==== Record extracts

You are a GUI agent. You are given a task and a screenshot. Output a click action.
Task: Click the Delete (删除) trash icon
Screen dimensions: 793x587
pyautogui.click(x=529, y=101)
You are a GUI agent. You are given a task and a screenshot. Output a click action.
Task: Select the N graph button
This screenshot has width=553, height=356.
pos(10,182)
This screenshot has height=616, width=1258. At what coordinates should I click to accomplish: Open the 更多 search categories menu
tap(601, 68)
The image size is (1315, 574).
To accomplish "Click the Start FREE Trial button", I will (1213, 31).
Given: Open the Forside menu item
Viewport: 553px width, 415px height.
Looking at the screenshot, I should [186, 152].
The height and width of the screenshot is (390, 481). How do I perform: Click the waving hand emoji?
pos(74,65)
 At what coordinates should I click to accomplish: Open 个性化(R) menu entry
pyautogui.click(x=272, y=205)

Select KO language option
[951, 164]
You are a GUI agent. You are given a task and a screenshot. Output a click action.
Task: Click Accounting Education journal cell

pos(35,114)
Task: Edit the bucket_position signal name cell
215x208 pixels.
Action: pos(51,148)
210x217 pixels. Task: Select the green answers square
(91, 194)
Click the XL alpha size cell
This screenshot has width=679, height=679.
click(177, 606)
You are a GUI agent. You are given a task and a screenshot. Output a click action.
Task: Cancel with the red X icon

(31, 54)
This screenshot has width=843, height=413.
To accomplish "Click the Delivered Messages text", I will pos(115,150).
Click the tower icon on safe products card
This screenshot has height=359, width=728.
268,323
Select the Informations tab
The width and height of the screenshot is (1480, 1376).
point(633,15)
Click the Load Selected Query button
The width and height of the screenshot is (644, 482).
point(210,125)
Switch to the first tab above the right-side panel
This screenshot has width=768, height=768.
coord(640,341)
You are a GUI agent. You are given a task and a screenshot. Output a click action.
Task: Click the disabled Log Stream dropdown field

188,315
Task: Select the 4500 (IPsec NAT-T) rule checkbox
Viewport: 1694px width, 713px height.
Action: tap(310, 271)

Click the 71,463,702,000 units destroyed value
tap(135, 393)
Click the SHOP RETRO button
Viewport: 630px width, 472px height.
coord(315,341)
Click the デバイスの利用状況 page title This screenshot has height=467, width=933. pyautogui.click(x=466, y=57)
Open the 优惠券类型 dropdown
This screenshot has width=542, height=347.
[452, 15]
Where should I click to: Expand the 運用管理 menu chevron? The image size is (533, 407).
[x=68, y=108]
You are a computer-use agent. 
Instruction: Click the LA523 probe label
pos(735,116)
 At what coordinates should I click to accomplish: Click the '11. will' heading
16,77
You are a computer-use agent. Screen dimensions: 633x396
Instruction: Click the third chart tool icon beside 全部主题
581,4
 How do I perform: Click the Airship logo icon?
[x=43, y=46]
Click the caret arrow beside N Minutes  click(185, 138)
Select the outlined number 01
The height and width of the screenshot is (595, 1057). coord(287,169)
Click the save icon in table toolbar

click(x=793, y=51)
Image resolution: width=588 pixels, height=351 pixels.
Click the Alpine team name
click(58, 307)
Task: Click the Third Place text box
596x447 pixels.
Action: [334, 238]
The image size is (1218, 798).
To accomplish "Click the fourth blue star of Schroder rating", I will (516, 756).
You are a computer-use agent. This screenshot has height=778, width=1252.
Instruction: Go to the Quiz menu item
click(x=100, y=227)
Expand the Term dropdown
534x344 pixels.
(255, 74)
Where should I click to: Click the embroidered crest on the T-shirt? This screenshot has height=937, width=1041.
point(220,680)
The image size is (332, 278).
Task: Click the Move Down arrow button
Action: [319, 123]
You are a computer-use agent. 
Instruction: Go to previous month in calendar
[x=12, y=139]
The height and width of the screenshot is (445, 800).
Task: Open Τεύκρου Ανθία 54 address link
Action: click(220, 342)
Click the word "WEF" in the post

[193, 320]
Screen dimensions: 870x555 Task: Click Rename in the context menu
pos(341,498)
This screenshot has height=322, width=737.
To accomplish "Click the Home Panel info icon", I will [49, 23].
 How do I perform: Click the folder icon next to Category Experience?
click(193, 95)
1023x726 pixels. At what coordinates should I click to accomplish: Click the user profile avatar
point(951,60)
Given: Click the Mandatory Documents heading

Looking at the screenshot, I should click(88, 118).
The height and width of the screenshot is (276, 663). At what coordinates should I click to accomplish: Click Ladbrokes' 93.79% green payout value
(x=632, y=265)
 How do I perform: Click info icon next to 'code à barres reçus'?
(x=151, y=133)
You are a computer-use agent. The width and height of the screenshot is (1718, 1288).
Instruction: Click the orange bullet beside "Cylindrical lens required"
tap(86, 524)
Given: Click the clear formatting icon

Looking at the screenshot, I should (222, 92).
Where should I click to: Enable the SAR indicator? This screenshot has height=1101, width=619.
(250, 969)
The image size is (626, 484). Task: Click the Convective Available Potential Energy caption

========

Word for word, restate the data above from its first line down to and including the line with "Task: Select the N graph button".

You are a GUI agent. You are given a task and a screenshot. Output a click action.
Task: Click the Delete (删除) trash icon
Screen dimensions: 793x587
pyautogui.click(x=529, y=101)
You are a GUI agent. You are given a task and a screenshot. Output a click action.
Task: Select the N graph button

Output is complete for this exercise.